─── Supplied data ───

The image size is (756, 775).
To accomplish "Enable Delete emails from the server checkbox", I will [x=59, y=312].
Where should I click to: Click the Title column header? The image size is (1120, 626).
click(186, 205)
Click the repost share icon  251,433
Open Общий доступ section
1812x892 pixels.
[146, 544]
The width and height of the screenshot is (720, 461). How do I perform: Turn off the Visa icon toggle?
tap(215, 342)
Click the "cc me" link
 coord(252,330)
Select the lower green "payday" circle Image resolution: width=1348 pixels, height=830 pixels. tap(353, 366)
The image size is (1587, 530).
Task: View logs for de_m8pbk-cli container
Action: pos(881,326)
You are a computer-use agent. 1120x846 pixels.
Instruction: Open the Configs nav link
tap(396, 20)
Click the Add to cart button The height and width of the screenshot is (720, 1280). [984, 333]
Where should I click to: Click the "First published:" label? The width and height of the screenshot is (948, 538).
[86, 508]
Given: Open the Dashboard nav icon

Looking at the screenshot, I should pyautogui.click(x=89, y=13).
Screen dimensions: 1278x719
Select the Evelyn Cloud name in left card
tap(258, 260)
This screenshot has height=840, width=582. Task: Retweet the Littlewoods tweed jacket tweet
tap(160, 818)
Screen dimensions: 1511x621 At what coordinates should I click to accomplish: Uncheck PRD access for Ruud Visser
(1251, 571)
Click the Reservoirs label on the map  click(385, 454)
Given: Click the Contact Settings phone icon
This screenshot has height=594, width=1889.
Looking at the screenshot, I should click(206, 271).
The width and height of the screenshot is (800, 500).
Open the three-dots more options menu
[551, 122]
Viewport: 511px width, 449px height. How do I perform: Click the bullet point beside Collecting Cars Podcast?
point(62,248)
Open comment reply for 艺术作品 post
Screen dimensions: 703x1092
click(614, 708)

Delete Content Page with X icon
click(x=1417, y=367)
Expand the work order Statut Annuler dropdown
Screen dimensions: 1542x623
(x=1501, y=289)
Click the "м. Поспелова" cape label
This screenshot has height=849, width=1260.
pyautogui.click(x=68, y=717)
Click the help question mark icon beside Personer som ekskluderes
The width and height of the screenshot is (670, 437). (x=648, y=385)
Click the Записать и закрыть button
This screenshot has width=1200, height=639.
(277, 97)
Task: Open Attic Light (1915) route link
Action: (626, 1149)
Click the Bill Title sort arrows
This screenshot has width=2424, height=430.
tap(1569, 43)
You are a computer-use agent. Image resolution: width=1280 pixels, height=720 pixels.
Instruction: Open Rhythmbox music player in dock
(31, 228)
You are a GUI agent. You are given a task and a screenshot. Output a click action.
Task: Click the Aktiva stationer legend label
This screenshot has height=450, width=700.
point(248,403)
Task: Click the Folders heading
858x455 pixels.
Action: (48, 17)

───

## [Task directions]
Only lines that contain the string "agent" count; pick each one out of the records and copy it.

## [Answer below]
You are a computer-use agent. 1120x846 pixels.
You are a computer-use agent. Image resolution: width=1280 pixels, height=720 pixels.
You are a GUI agent. You are given a task and a screenshot. Output a click action.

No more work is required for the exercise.